SMTP stands for “Simple Mail Transport Protocol”
SMTP is the name of the protocol that is used to transfer email messages between computers. This “language” has only ten or so words and some additional enhancements (called Enhanced SMTP or ESMTP) to reduce bandwidth and improve performance.

Answer

Below are ESMTP commands supported by GMS Mail:

8BitMIME:
The sender uses this command to announce that is supports higher bit ASCII transmission.

AUTH:
Use ‘Auth’ to set up authenticated SMTP transactions.

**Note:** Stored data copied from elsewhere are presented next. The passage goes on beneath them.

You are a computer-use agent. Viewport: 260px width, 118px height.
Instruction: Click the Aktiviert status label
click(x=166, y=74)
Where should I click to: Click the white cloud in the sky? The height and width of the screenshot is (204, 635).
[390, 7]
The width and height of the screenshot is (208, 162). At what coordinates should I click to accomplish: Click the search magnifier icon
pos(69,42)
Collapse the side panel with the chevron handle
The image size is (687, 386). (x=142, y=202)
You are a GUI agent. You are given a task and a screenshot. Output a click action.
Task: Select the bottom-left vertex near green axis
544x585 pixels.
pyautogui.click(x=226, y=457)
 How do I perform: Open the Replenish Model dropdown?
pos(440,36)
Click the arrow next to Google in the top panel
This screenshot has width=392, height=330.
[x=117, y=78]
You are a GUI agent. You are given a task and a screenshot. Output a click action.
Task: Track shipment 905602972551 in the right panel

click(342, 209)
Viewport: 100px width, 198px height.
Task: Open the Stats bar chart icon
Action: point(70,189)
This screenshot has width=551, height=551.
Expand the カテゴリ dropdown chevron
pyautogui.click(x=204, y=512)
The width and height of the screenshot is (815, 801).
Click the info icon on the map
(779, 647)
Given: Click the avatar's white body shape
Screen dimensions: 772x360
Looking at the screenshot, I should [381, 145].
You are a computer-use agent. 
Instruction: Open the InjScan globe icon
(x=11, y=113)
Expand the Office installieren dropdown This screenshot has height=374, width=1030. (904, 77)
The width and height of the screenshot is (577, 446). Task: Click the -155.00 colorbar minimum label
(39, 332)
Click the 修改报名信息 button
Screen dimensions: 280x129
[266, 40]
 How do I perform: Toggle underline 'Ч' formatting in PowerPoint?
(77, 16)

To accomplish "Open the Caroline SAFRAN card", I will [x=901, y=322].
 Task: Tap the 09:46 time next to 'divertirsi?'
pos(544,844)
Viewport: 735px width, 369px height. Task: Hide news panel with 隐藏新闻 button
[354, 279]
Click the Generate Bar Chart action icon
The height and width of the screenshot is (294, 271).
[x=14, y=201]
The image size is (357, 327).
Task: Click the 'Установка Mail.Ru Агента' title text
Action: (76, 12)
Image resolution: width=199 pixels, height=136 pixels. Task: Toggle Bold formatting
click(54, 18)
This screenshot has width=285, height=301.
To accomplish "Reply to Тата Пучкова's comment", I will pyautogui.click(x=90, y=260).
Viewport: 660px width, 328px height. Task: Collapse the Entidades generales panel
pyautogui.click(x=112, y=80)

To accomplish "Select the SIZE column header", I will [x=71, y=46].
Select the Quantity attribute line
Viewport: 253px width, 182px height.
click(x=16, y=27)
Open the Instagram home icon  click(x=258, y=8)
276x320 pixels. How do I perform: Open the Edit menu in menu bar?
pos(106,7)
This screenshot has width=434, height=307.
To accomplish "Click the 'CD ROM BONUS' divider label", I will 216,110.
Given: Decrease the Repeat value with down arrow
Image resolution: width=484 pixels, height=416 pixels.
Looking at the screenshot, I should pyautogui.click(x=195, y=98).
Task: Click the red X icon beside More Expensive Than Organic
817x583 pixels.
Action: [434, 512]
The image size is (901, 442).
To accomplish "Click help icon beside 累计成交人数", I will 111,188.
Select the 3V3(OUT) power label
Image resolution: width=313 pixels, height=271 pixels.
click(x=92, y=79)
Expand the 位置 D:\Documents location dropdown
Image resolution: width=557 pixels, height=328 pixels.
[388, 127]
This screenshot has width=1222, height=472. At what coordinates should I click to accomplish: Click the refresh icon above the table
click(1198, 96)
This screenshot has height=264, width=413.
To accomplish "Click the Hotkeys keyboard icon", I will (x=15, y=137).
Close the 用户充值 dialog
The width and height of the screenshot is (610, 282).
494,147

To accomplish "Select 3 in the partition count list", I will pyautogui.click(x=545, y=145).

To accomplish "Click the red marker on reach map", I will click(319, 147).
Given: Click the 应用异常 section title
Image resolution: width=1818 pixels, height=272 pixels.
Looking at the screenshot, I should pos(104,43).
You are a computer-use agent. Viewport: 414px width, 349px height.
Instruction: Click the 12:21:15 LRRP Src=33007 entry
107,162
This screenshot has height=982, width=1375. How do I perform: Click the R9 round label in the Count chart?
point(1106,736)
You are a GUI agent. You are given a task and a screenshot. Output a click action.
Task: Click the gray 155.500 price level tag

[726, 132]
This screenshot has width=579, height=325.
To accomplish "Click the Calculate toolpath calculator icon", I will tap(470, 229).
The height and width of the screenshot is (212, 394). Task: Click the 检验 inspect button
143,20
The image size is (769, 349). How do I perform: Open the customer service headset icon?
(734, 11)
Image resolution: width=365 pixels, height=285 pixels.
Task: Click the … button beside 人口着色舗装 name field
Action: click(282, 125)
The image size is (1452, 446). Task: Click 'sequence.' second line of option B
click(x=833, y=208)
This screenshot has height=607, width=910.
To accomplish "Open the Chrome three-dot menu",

GMS Mail supports three types of authentication.
(LOGON, MD5, CRAM-MD5)

DSN:
This option asks the Gordano mail server to confirm that a transaction was completed as desired.
You could you use DSN to act as a receipt mail message to confirm when the intended receiver has received your message.

ENHANCED STATUS CODES:
This gives precise error codes relating to the status of delivering mail. These are only delivered to servers who issue the EHLO command to indicate that they understand ESMTP, all other servers receive the standard responses codes.
Example:
If mail failed to send, using standard SMTP the server might issue a ‘550 delivery failure’ whilst using enhanced SMTP the server might return 550 5.4.3 delivery failure. The extra numbers indicating that this was definitely because of a routing server failure.

ETRN:
This command is also known as QSND. It is specifically designed to allow intergration with dial-up mail servers. A dial-up mail server can connect to GMS Mail and issue the ETRN command to basically force all the e-mail for its server to be posted out.
Note: The standard ETRN specified in RFC 821 is not secure! Anyone issuing ETRN for a domain can retrieve mail for that domain. GMS Mail can be password secured.

PIPELINING:
A sending server can use pipelining to send all messages to the receiving, at once using one connection without having to use the RSET command each time.

RESTART:
Also known as Checkpoint. If a connection is dropped half way through a mail message, on its reconnection the Restart command from the sender gives receiver the option of continuing.

SIZE:
This can set restriction on the total size of messages accepted for a particular domain. The sending server will state it has a message size constraint to the receiving sender. This will then either be accepted or not.

VRFY:
This command will actually verify a user. This enables external servers to check that an e-mail account actually exists on your server. The response will be the user specified with the domain name.

XTND:
This command supports two elements; XMIT and XLIST

XMIT:
This is used to send mail via POP servers rather than SMTP.

XLIST:
This is used to list message headers.